# WORK ORDER
Reproduce the passage of the cholesterol guideline text from "The NLA approach recommends" up to and including "provider’s clinical judgment.".

# DOCUMENT SEGMENT
The NLA perspective is that excessive circulating cholesterol-carrying lipoproteins (as measured by non-HDL cholesterol [total minus HDL cholesterol] and LDL cholesterol) is a root cause of ASCVD and that specific goals for these lipoproteins should be targeted. While lifestyle intervention plus evidence-based statin therapy is the first choice in preventive drug therapy, non-statin options play an important additive role when lipid goals are not achieved or when patients are statin intolerant.

The employment of lipid goals is one method of enhancing provider-patient partnership to achieve long-term adherence to preventive recommendations. Emphasis on reduction of blood lipids and achievement of lipid-related goals, rather than on specific doses of drug therapy, helps to draw the attention of patients to the basic cause of ASCVD and helps them to focus on improving their lipids through lifestyle and drug therapy.

3.  Risk assessment: The ACC and AHA recommend that untreated primary prevention Caucasian and African-American patients between the ages of 40 and 79 who do not fall into one of four statin benefit groups should have their 10-year ASCVD risk assessed using the Pooled Cohort Risk calculator available through the ACC website. Those whose 10-year risk is 7.5 percent or more are advised to engage in a discussion with their provider about the value of starting statin therapy.

The NLA is concerned about the validation of this 10-year risk calculator, its potential to overestimate risk and its potential to promote the use of statin therapy in certain populations in whom benefit is uncertain. For example, the application of the Pooled Cohort Risk Calculator to a European population, mean age 65 years, suggested that 96 percent of men and 66 percent of women would be candidates for statin therapy.

The NLA approach recommends risk factor counting as an established means of assessing ASCVD risk. In those whose risk is assessed as “intermediate” based upon risk factor counting, the use of any of three readily available risk calculators, in accordance with that patient’s specific characteristics, is recommended as a reasonable option, depending upon the provider’s clinical judgment.

4. Complex lipid disorders, including high triglycerides and the metabolic syndrome: The ACC/AHA document makes no comments about the management of hypertriglyceridemia with values between 200 and 500 mg/dL or about the metabolic syndrome. The NLA approach provides specific advice regarding the importance of lifestyle intervention as a first step in the management of both of these disorders, and then advocates, if necessary, pharmacologic approaches, as patients with triglyceride elevations in this range, with or without the metabolic syndrome, are at increased risk for future ASCVD events.

Returning to our patient, he asked which approach would be most appropriate for his care. He was told by his clinician that his South Asian ethnicity, which is associated with a higher risk of ASCVD than either Caucasian or African-American populations, is not accounted for in the ACC/AHA approach, and his calculated 10-year ASCVD risk of 7 percent using the Pooled Cohort Risk Calculator is likely an under-estimate of his risk.

# RAW DATA
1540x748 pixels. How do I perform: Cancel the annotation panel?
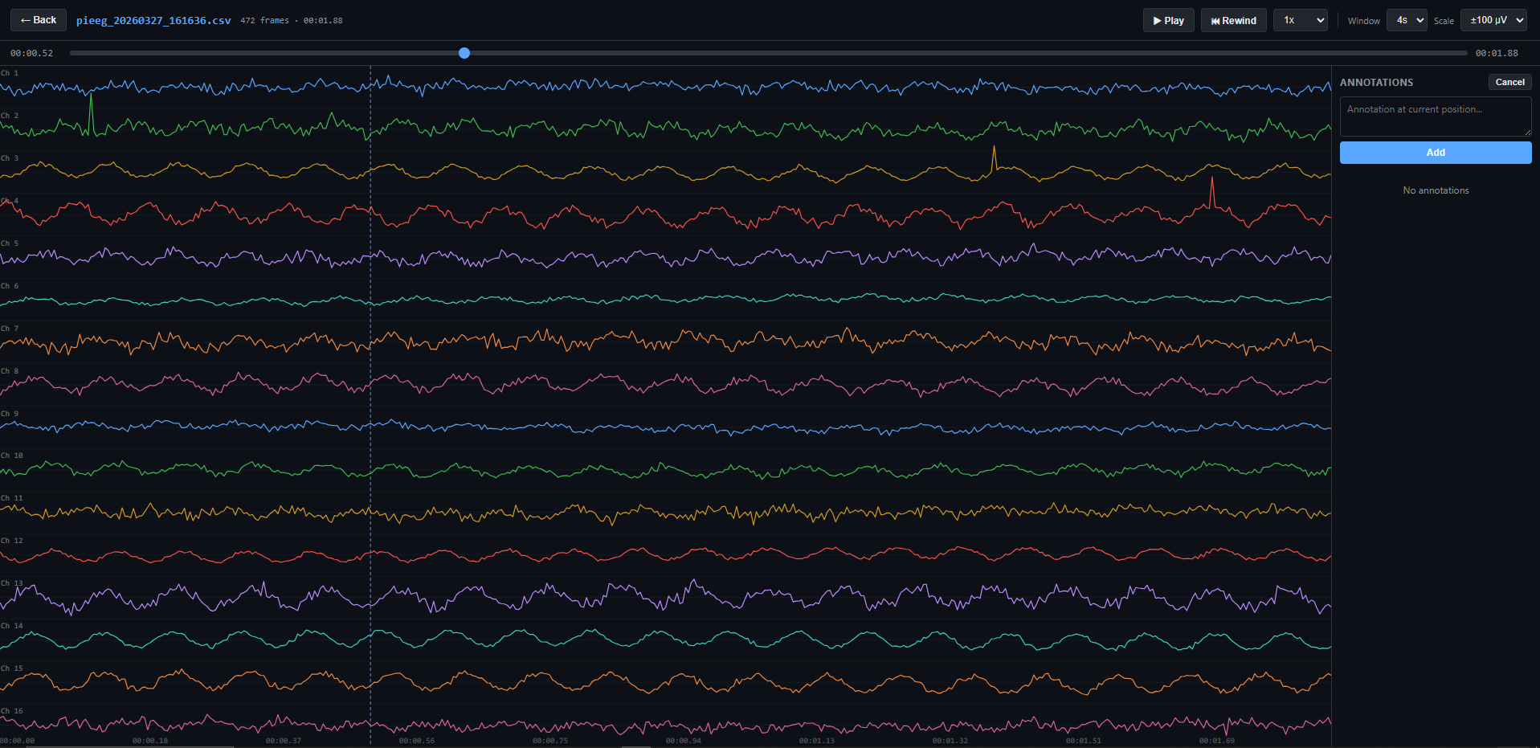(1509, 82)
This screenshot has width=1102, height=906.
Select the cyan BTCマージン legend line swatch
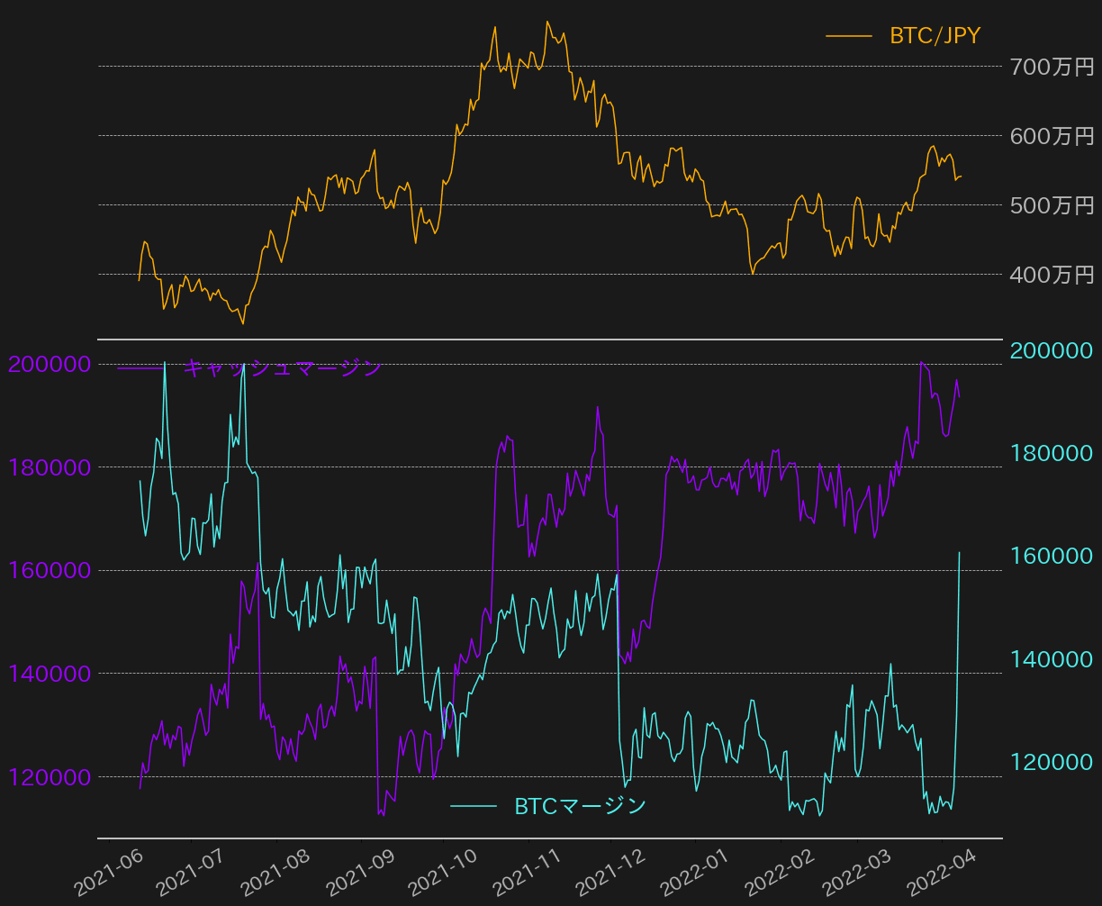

# SOLUTION TO THIS TASK
The NLA approach recommends risk factor counting as an established means of assessing ASCVD risk. In those whose risk is assessed as “intermediate” based upon risk factor counting, the use of any of three readily available risk calculators, in accordance with that patient’s specific characteristics, is recommended as a reasonable option, depending upon the provider’s clinical judgment.